1. **HOLDER RESCUES A CORROBORATED-BUT-UNPROVABLE INPUT (headline).** `b` authored by B, held by B and C; B's
   ack from C is lost so B cannot prove it. End-to-end, `b` **survives** (converged CLOSER to "with"), because C
   (a holder) verifiably champions it — NOT destroyed. This is the central correctness win over author-asserts.
2. **COMPARE converges to ONE canon under loss** (3–4 peers, 10–25% drop, all `sumOf` equal across seeds);
   **UNION keeps ALL corroborated** in the two-subnet topology (a corroborated input unique to one subnet
   survives under UNION, may be lost under COMPARE).
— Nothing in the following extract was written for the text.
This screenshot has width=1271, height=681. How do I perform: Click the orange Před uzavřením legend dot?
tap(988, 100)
3. **LONE STRAGGLER dropped, replicated input never destroyed.** A truly-lone input (held only by its author)
   is dropped (network beats straggler); contrast it with a replicated input that survives — no destruction.
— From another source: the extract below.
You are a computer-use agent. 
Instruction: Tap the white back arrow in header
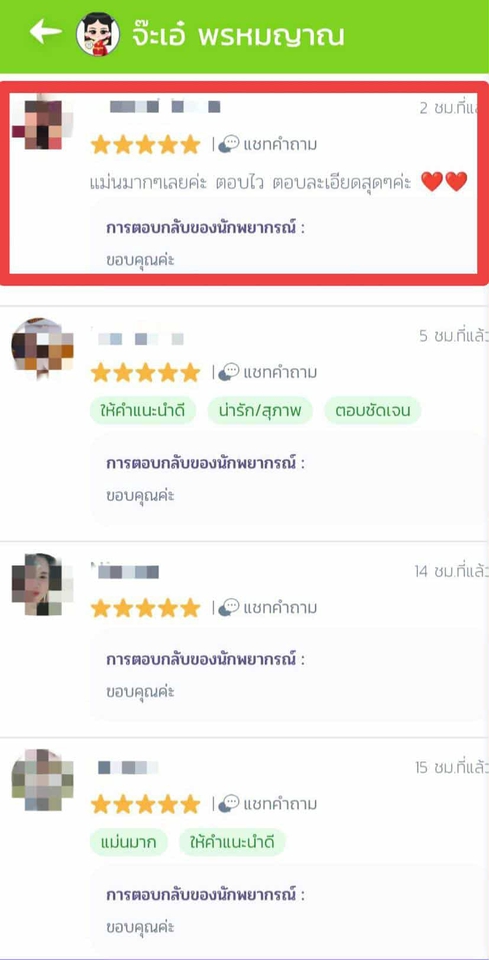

4. **DISCONNECT-TIMING divergence repairs.** Membership-affecting step; two peers briefly disagree on a
   disconnect tick → diverge → repair to identical state once the liveness signal reconciles (grow-only-max).
5. **CHECKPOINT TRAFFIC SILENT IN STEADY STATE.** On a clean link after warm-up, checkpoint/ack traffic per
   node → ~0 (dirty-bit; no blind re-broadcast). And a corroboration update re-converges WITHOUT a phantom
   desync (result state stays equal across peers throughout).
6. **DETERMINISM under adversarial ordering** (jitter/reorder, multiple seeds → identical canon) and
   **PARTITION + HEAL** (a partitioned peer diverges past grace, heals, all re-converge).